Nel 2017, il generale Haftar ha annunciato di aver preso il possesso di praticamente tutta la Cirenaica, a seguito della presa di Derna, controllata anche grazie al supporto aereo garantito dal vicino Egitto. Nella regione orientale della Libia, Haftar ha continuato la sua guerra contro le forze islamiste, sia quelle considerate vicine ai Fratelli musulmani, sia dello Stato islamico, mentre conduceva, contemporaneamente, un’offensiva parallela nel Fezzan, regione meridionale ricca di petrolio e di interesse strategico sia da un punto di vista economico sia politico. Infatti, controllare i giacimenti del Fezzan può “strozzare” le principali città costiere libiche, attrezzate delle infrastrutture per esportare petrolio ma prive delle immense ricchezze del Fezzan.

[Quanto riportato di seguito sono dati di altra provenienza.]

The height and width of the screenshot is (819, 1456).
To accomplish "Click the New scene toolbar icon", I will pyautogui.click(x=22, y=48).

Nonostante gli equilibri militari-politici spostati sempre più a favore del generale Haftar, nell’aprile del 2018, il generale della Cirenaica ha lasciato col fiato sospeso gli osservatori del conflitto civile libico: a causa di una probabile emorragia cerebrale (seguita a un ictus) – non ci sono mai state conferme a riguardo – Haftar è stato trasferito d’urgenza a Parigi, all’ospedale militare Val De Grace. Per giorni varie testate internazionali hanno fatto girare la voce del decesso del generale Haftar, poi smentite dal suo portavoce a Bengasi ripetute volte fino alla sua riapparizione in pubblico, una volta ritornato in Libia.

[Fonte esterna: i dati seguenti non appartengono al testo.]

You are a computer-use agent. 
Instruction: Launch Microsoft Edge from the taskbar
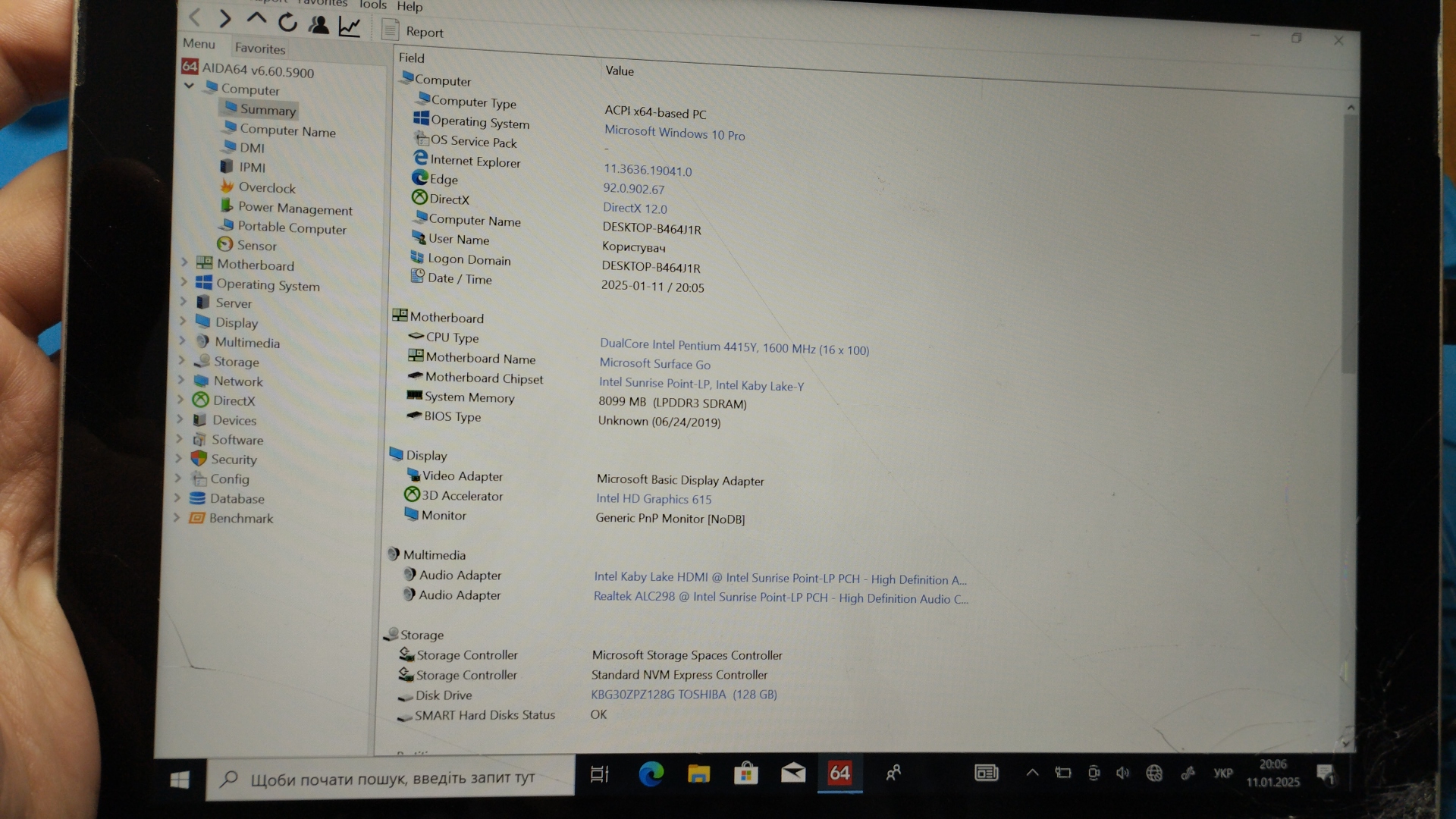tap(651, 774)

Contemporaneamente, il Fezzan è diventato la base delle operazioni militari del generale Haftar, che a inizio 2019 ha cominciato ad elaborare quella che avrebbe dovuto essere l’ultima sua offensiva per il controllo della Libia o, almeno, per ottenere una posizione di netto vantaggio nei confronti di Serraj. Nell’aprile del 2019, Haftar ha così annunciato le sue intenzioni di “liberare” Tripoli, la capitale libica, dando inizio alle operazioni militari che per quasi un anno vedranno le forze dell’Lna assediare Tripoli e dintorni. Il rischio di una capitolazione di Tripoli ha spinto la Turchia, tra i principali sostenitori del governo internazionalmente riconosciuto, a intervenire in maniera diretta nel conflitto nel gennaio del 2020, fornendo al Gna supporto aereo (tramite l’impiego di droni Bayraktar TB2), mezzi militari e mercenari siriani.

Con l’intervento militare di Ankara la situazione si è riequilibrata, impedendo al generale di ottenere successi significativi sul campo. Pochi mesi dopo l’arrivo delle prime forze turche a Tripoli, l’offensiva dell’Lna si è esaurita e le forze di Haftar si sono viste costrette a indietreggiare fino a Sirte. Qui, i mercenari della compagnia russa Wagner alleati del generale della Cirenaica hanno costruito una sorta di “Linea Maginot” nel deserto fino a raggiungere base aerea desertica di Jufrah. Nell’agosto del 2020, il processo di pace guidato dalla comunità internazionale stabilisce la necessità di far ritirare le forze straniere dalla Libia. A ottobre, le parti libiche giungono al cessate il fuoco ancora in vigore oggi e viene stabilita la road map in vista delle elezioni programmate per fine 2021.